One of the questions raised by all this is why Hase go to all that trouble to fit an expensively modified Rohloff changer in an ergonomically unsatisfactory way. The standard setup is not only uncomfortable but it prevents you from seeing the gear indicator, which can be crucial when selecting a gear for a hill start or knowing when you are approaching the tricky 7-8 shift.
Having seen the custom modifications that they have done to the shifter: reducing the external diameter of the main tube to become the inner tube of a new setup, reducing the internal diameter of part of the new long outer tube to fit over it and glueing the grip/winder unit onto the new tube, I can begin to see why Hase charge a lot more than the cost of a basic Rohloff unit for the gear upgrade, despite saving the cost of the original Shimano gears.
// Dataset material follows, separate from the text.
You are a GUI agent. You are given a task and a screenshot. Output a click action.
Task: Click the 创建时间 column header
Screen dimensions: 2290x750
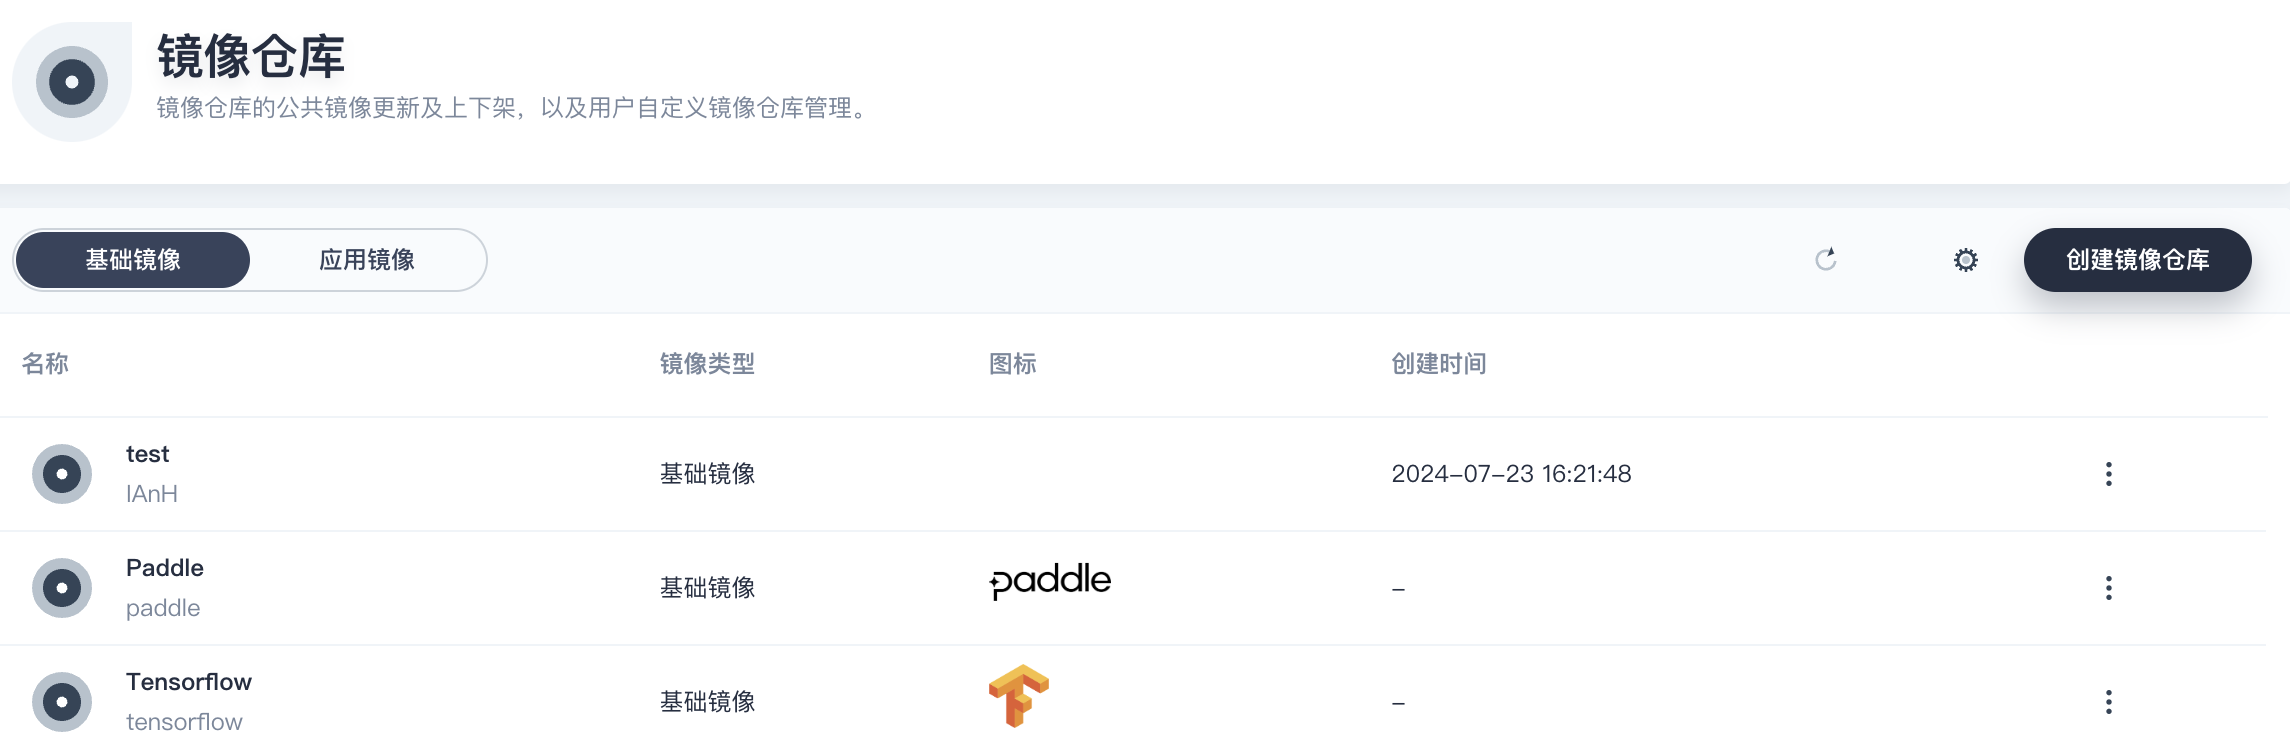pyautogui.click(x=1438, y=364)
Hase say that it is not possible to fit the Rohloff in the way I have done. Clearly they are wrong in general terms, it all fits and works perfectly well without changing the cables, but they are probably taking a very conservative approach to having control cables waving about in mid-air rather than nicely controlled and close to the bars. However in taking that perfectionist engineering approach they are ignoring serious ergonomic problems as my experience indicates. Rotating the Rohloff is the starting point for a lot of beneficial changes as well as saving the high cost of the custom gear shifter.
Finally, you may be wondering whether this success is a result of the combination of effects from the different changes or is one particular improvement the main one? I could not say although my instinct is that it is a whole solution and all parts are worthwhile. Certainly both the Ergons and the Riserbars feel good in use. I also bought a more expensive pair of gloves with anatomical support designed to keep pressure away from the ulnar nerve so I expect that helped too.
I’m not prepared to subject myself to some sort of clinical trial to find out more precisely and I don’t have a lot of faith in the clinical trial as a method for solving complex questions, I’m inclined to the view that they create as many practical and ethical problems as they solve, even if they are conducted with proper rigour which is not always the case.
In any event each of us is an individual and your problems will be different from mine so a solution that is just right for me, or an average solution that gives the best results across a population, will not be the ideal for you. You have to work out your own answer.